The latest home loan innovation to hit Singapore is a benchmark based on fixed deposit rates plus a premium. All the better to vary your mortgage interest with, the salespeople say. But what consumers really need is not another twist to the floating-rate mortgage, but rather better fixed-coupon loans that are easy to account for in budgets and that protect against rising interest rates.

DBS Bank has been making the headlines with its introduction of the “fixed-deposit home rate“. The new benchmark is being marketed as an easy-to-understand alternative to the Singapore Interbank Offer Rates (Sibor). Whether that is actually the case is debatable.

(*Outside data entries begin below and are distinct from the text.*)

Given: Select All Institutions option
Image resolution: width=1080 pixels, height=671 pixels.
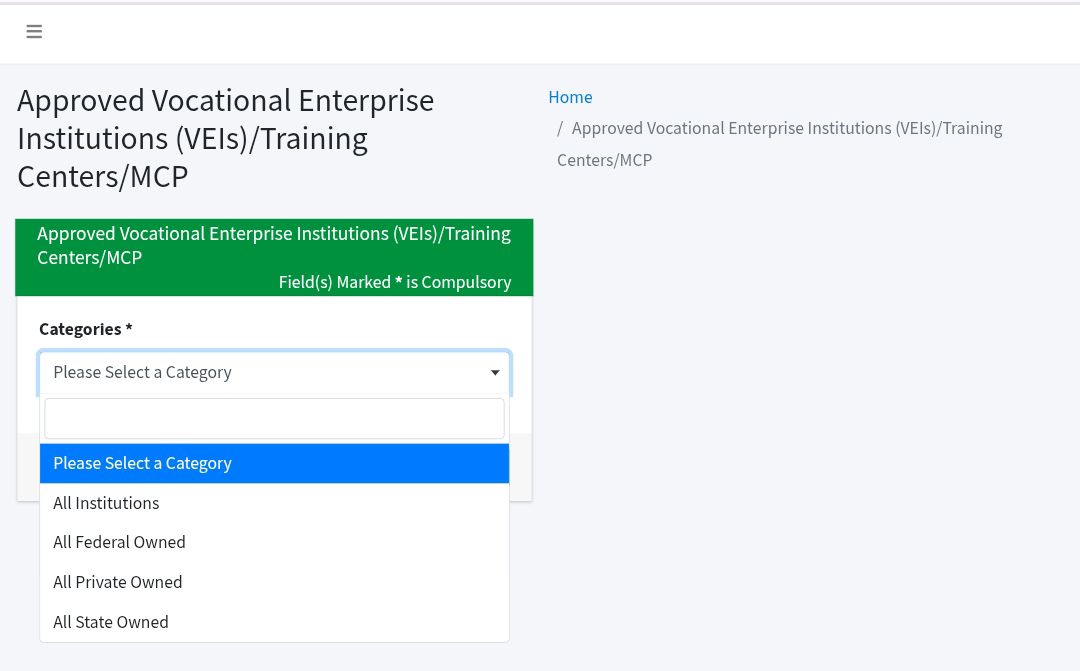Looking at the screenshot, I should (274, 503).
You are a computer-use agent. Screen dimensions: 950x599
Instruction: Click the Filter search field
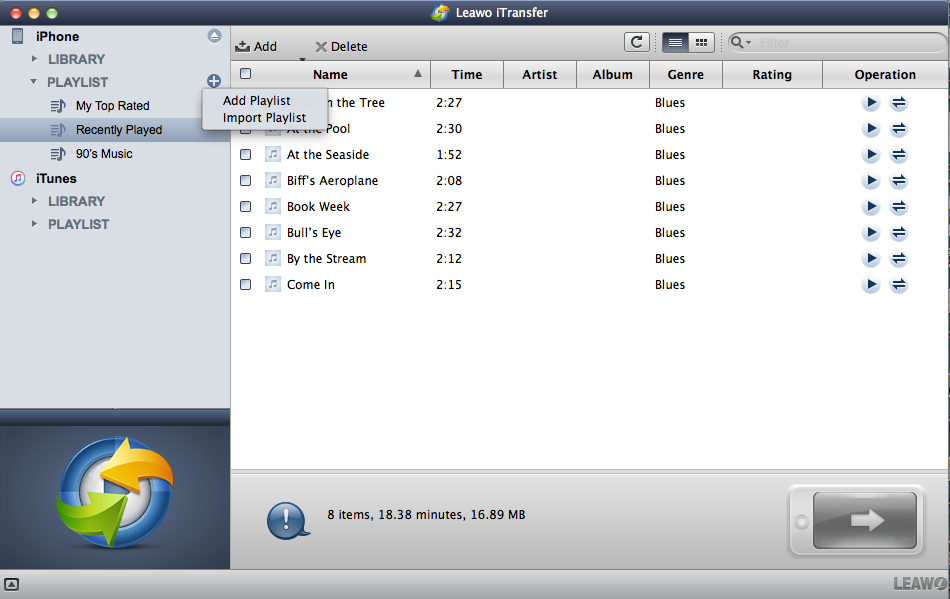(x=845, y=43)
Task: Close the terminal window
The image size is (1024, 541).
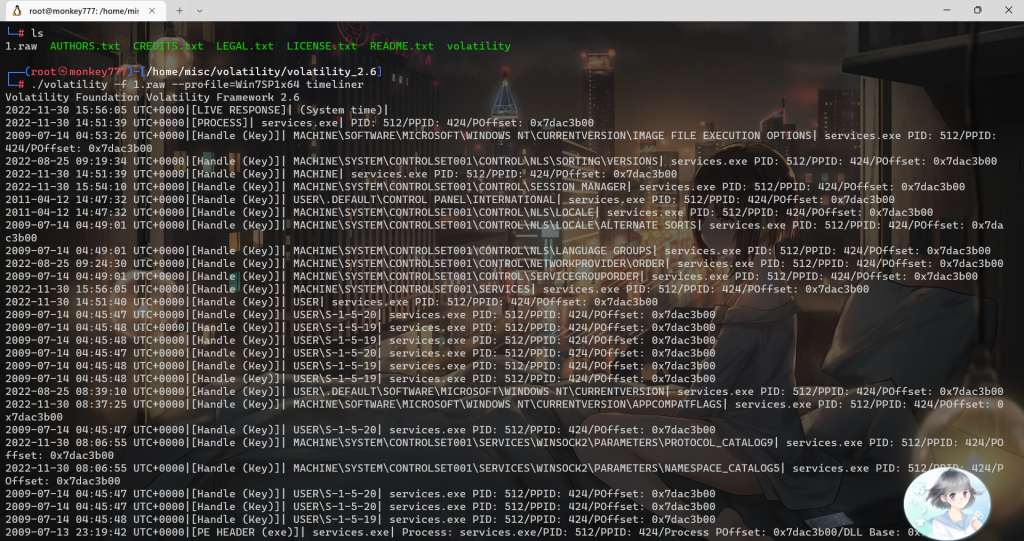Action: click(1008, 10)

The Sibor-setting process admittedly has serious flaws – banks around the world have been found to try to manipulate interbank rates, for example – but most of the time it serves its purpose adequately. Because the benchmark is so widely used, there is usually an incentive to be accurate – a rate that benefits one position could just as easily hurt another in the bank’s books.

For all of Sibor’s faults, though, it is not clear that basing loan rates on the bank’s fixed-deposit interest is necessarily better for consumers. If Sibor is hard to understand, the mechanism for setting fixed-deposit rates is even more opaque.

Consumers might be better served if the banks and regulators pour their resources into developing a greater variety of fixed-rate mortgages.

Banks have long complained that lack of demand is the real culprit behind the market’s lacklustre fixed-rate mortgage offerings. Demand is unlikely to be any better than it is now with prevailing interest rates near all-time lows. While rates are not expected to climb quickly over the next year, the outlook has nevertheless become brighter.

For a homebuyer, the higher risk is of rates and inflation rising faster than expected, making the stability of a fixed-rate loan more attractive at this time. Offering longer tenures could help improve take-up among borrowers. A quick check showed that the longest period for which a Singapore retail homebuyer can lock in a rate at the moment is five years. For serious buyers, who are in it for the long haul, five years does not offer much comfort. Friendlier early-payment terms would also help.

Regulators can also help by looking to develop mortgage securitisation that could allow banks to share or transfer some of their risks. Helping to develop the fixed-rate mortgage market makes sense from a risk perspective; defaults are less of a problem when borrowers can budget for interest payments well into the future. Fixed-rate mortgages do not always offer the best deal, but homebuyers should have more viable options if they choose to go down that path.